Part Three

Hell Is Other People

If misery loves company, misery has company enough.

—Henry David Thoreau

’Tis the only comfort of the miserable to have partners in their woes.

—Miguel de Cervantes

In Jean-Paul Sartre’s play No Exit, a man is shown into a nicely appointed hotel room, where he is eventually joined by two others. He understands that he has died and that this is Hell, but there are no obvious means to torment him. Increasingly irritated by interactions with his companions, he comes to realize that the punishment in this place is simple human interaction. No flames, no boiling oil—just the constant presence of other people. This is torment enough. Sartre, it appears, was not much of an extrovert.

Time for a thought experiment. Mentally list five standout occasions when you were particularly unhappy. Go on. I’ll wait.

Now, how many of those situations involved the behavior, presence, absence, or loss of other people?

If you are like the majority, the answer is either “most of them” or “all of them.” Social relations are complex, shifting, and impermanent. This makes them potential wellsprings of both happiness and misery. Want to change how you feel? Change how you relate to others.

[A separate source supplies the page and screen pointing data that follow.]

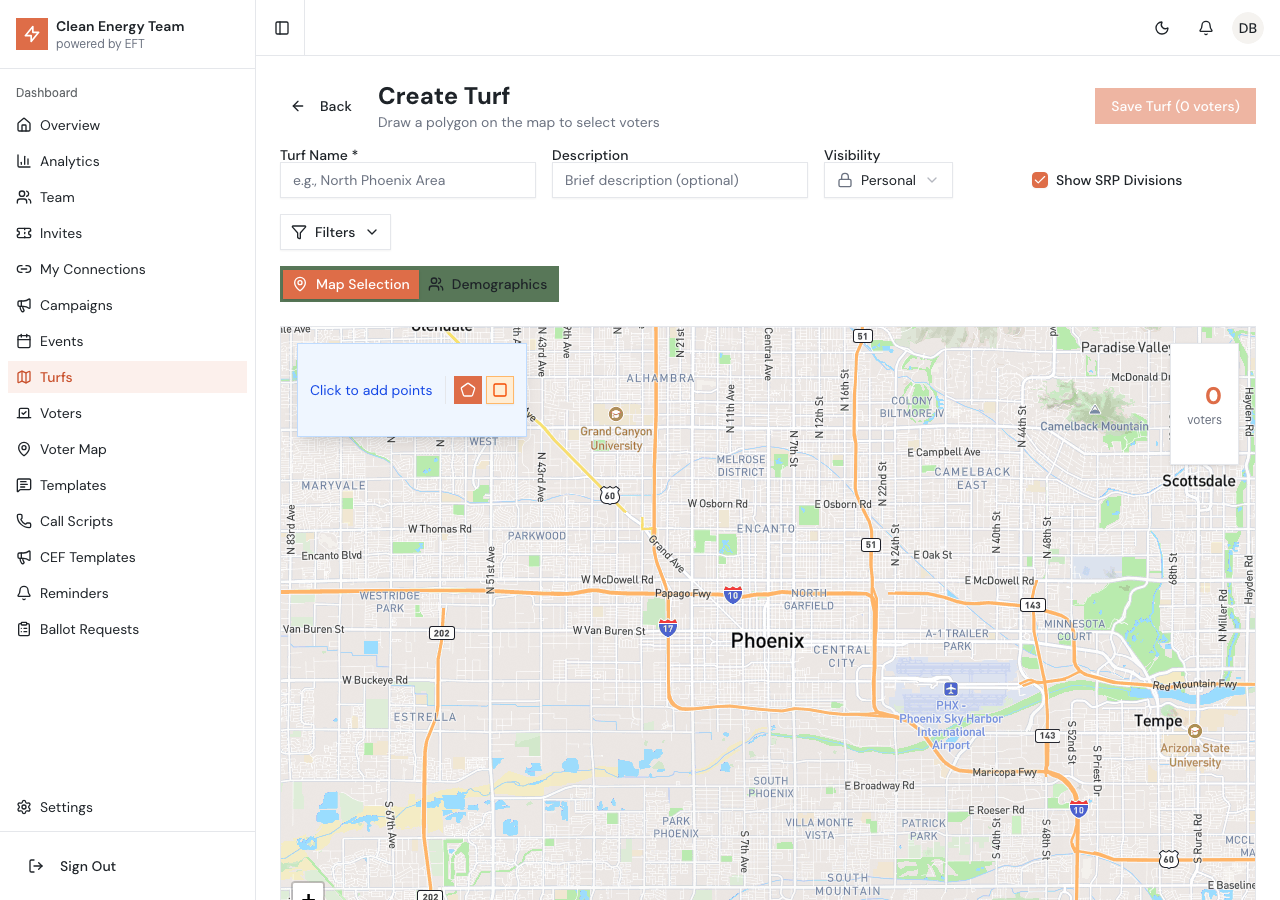
Task: Expand the Filters dropdown
Action: (x=335, y=231)
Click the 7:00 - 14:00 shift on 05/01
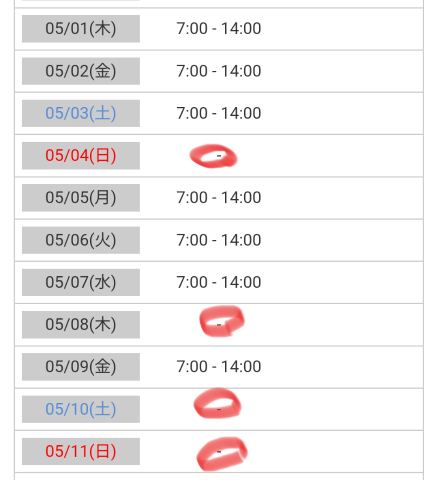The width and height of the screenshot is (437, 480). (219, 29)
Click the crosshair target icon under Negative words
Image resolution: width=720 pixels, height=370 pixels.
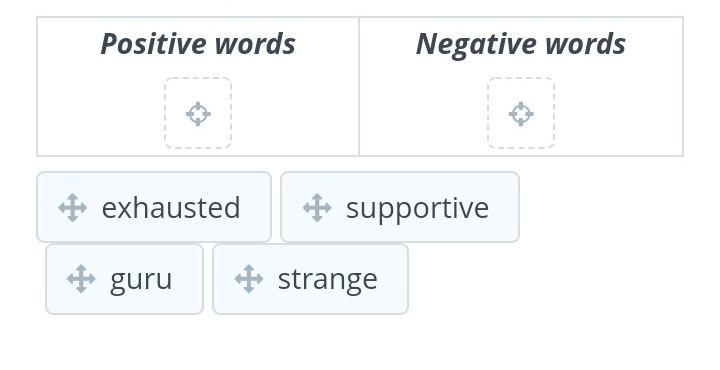pos(521,113)
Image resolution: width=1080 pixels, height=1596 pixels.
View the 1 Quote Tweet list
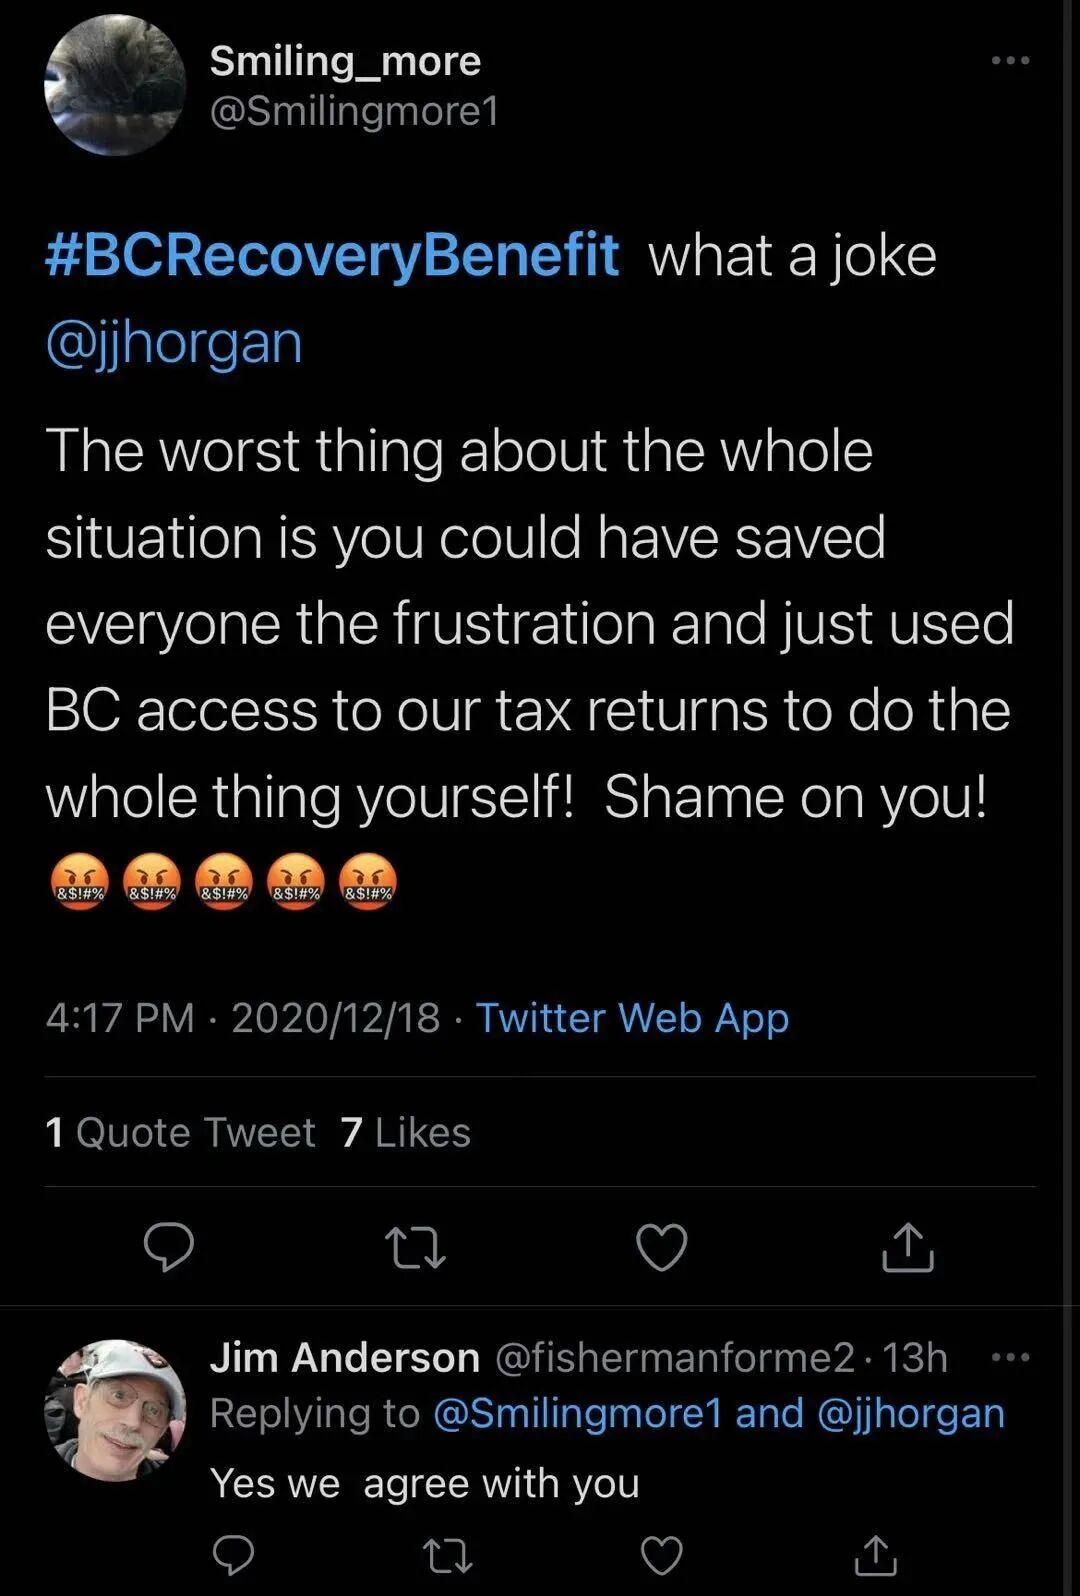[x=180, y=1132]
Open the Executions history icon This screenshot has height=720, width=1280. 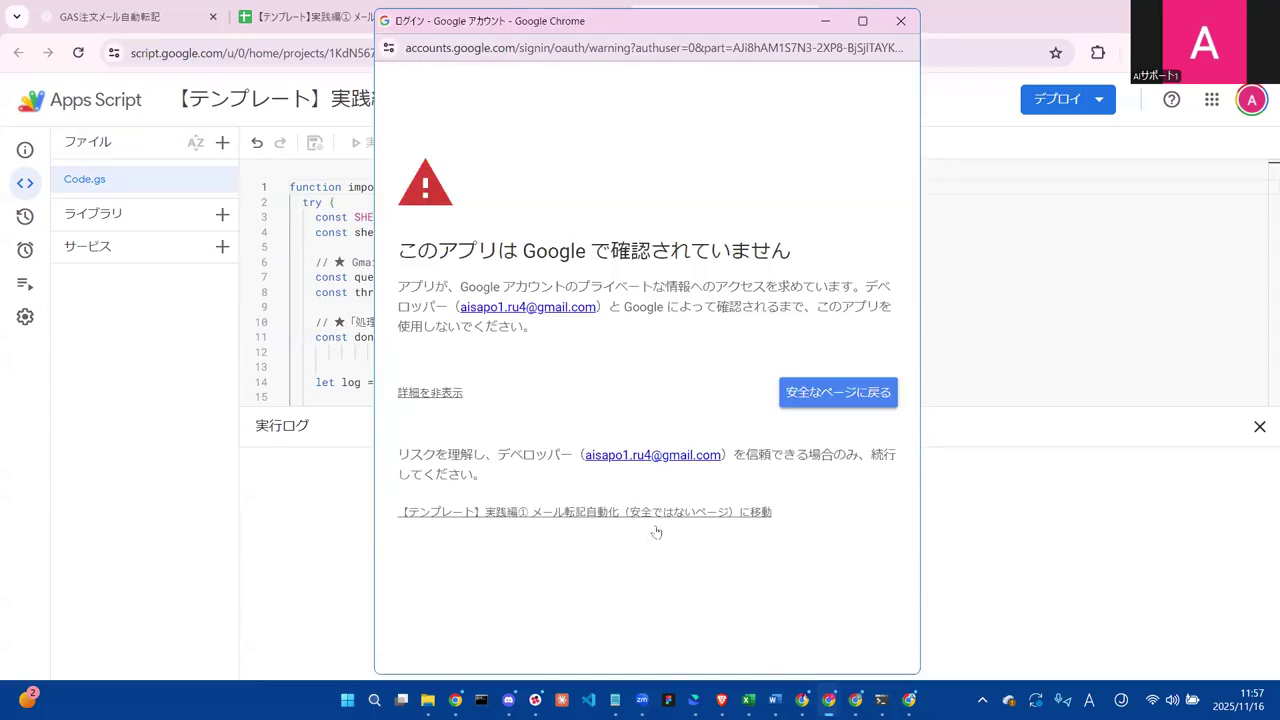tap(25, 214)
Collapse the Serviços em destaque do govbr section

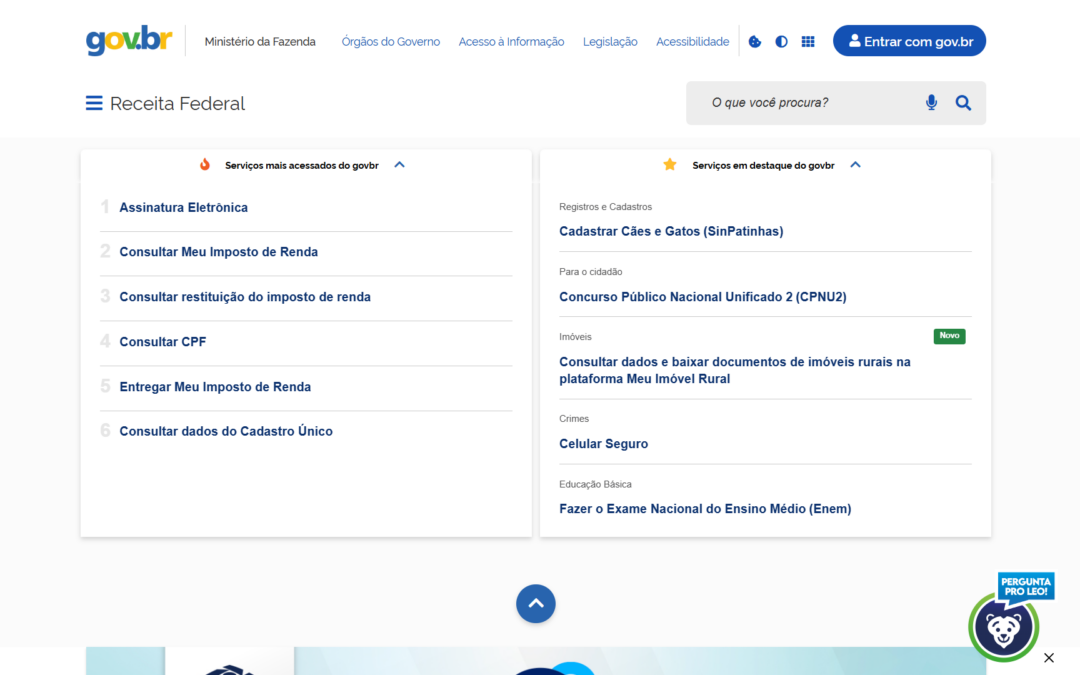[855, 164]
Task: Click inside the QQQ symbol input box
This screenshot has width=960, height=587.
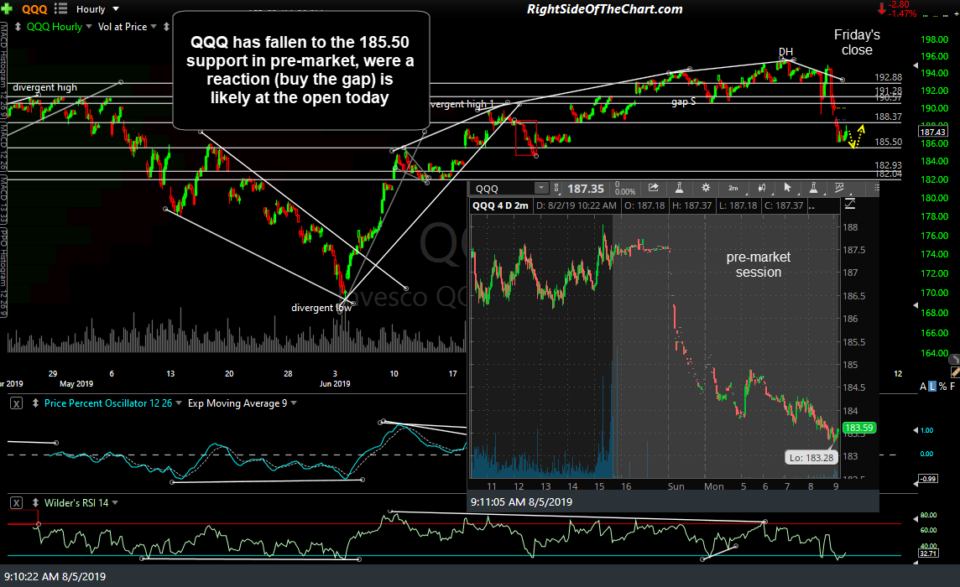Action: point(500,188)

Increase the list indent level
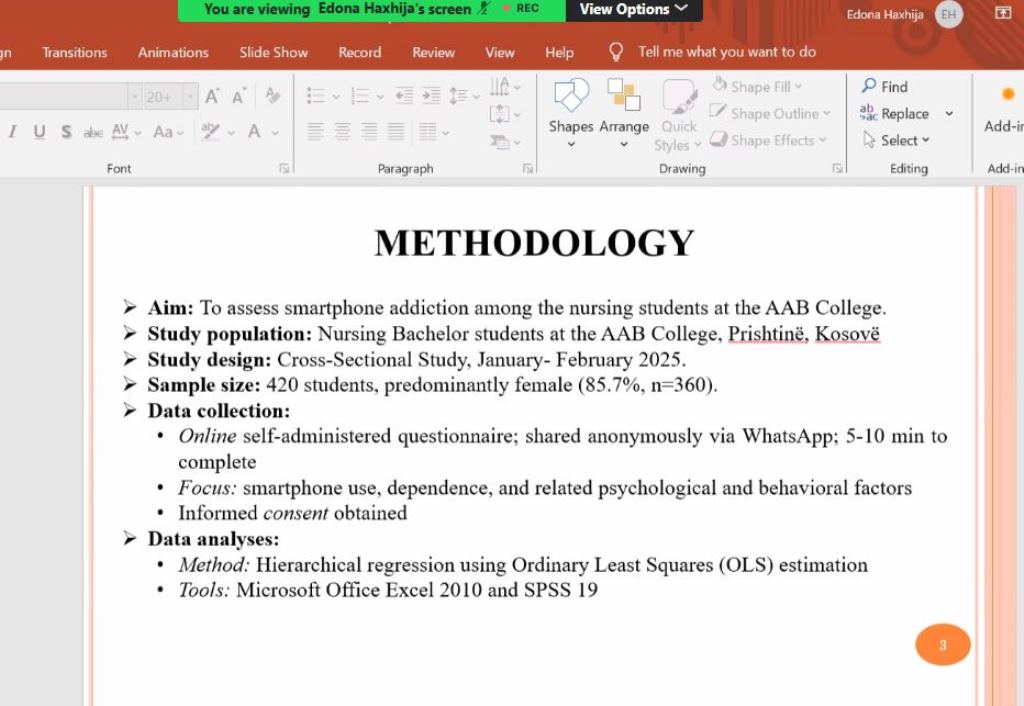tap(431, 97)
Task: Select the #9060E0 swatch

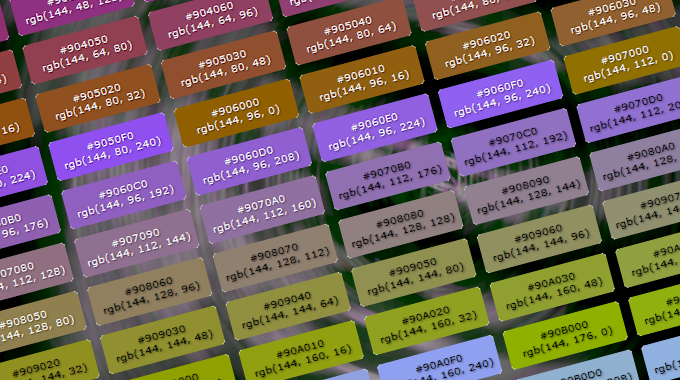Action: 375,128
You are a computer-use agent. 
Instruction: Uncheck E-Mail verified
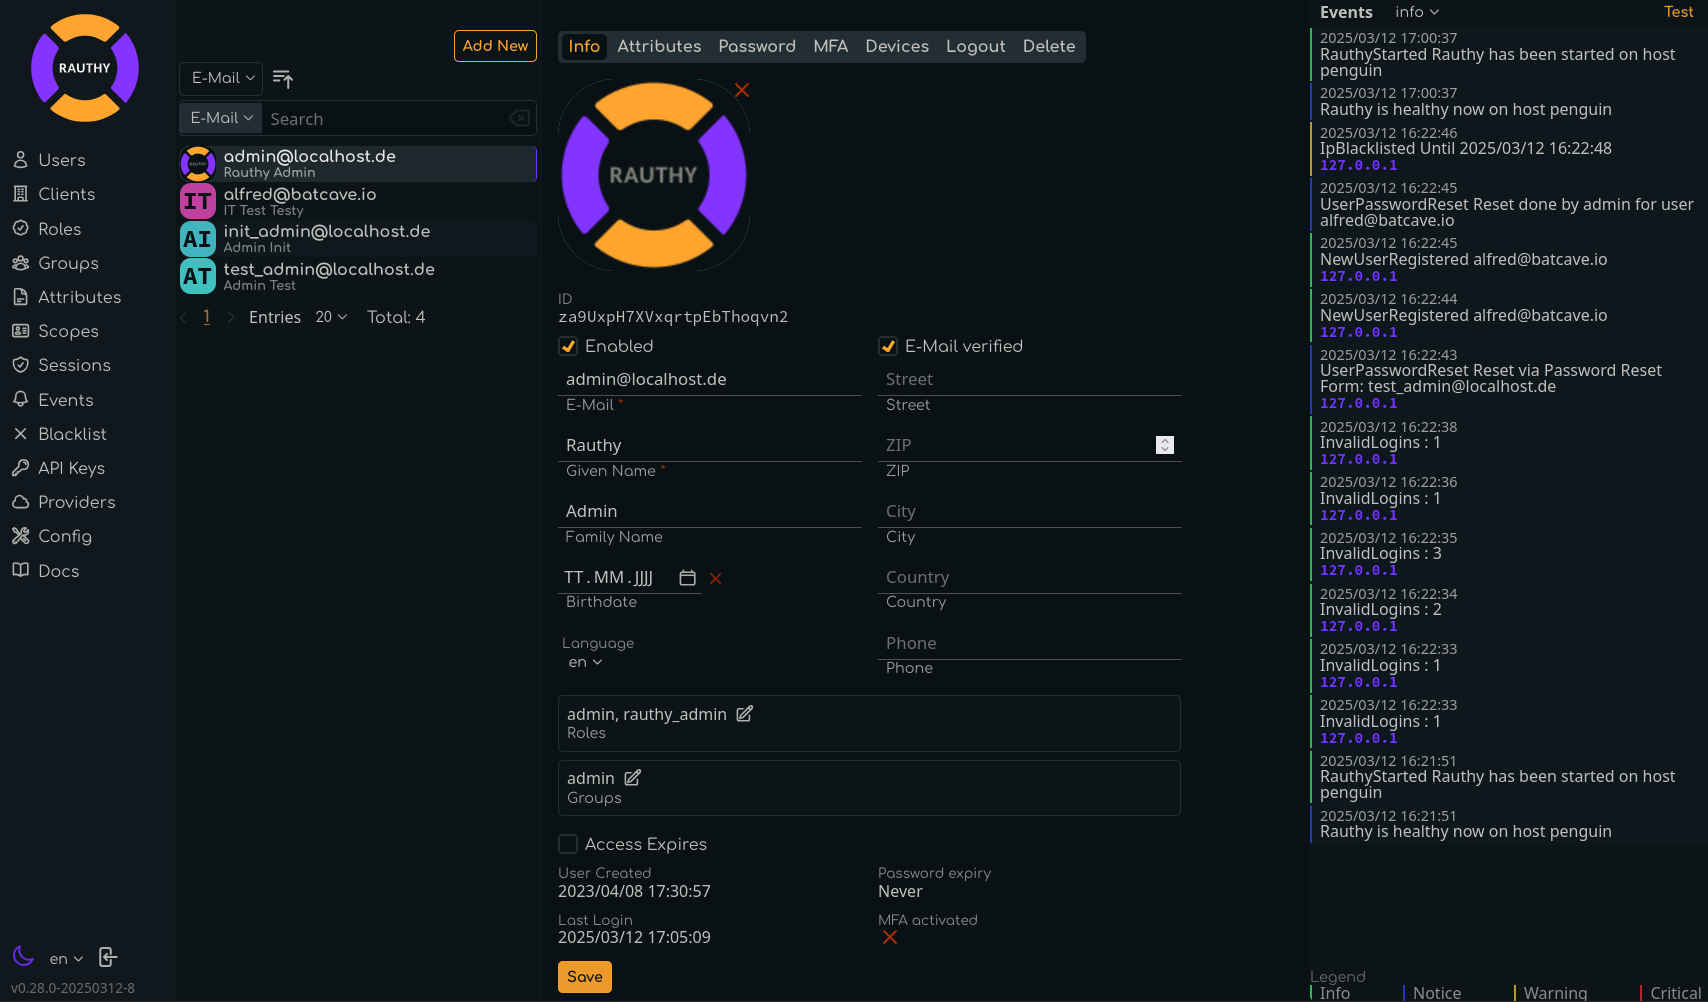[888, 346]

In this section, then, let’s list some of the more potent strategies for creating unhappiness via our relationships. One proviso: I have chosen to bypass a particularly rich vein of possibility—romantic and marital relationships (some see the two as mutually exclusive)—simply because they are so rife with ways to feel worse. No point in shooting fish in a barrel. Besides, some readers are not in such relationships, and it is preferable for all of the strategies in the book to be universally applicable, or as close to that lofty goal as can be achieved. For those wishing to manufacture relationship hell, however, do not despair. Most or all of the techniques listed in this section are easily utilized in the service of turning a perfectly good relationship into misery, abandonment, or both.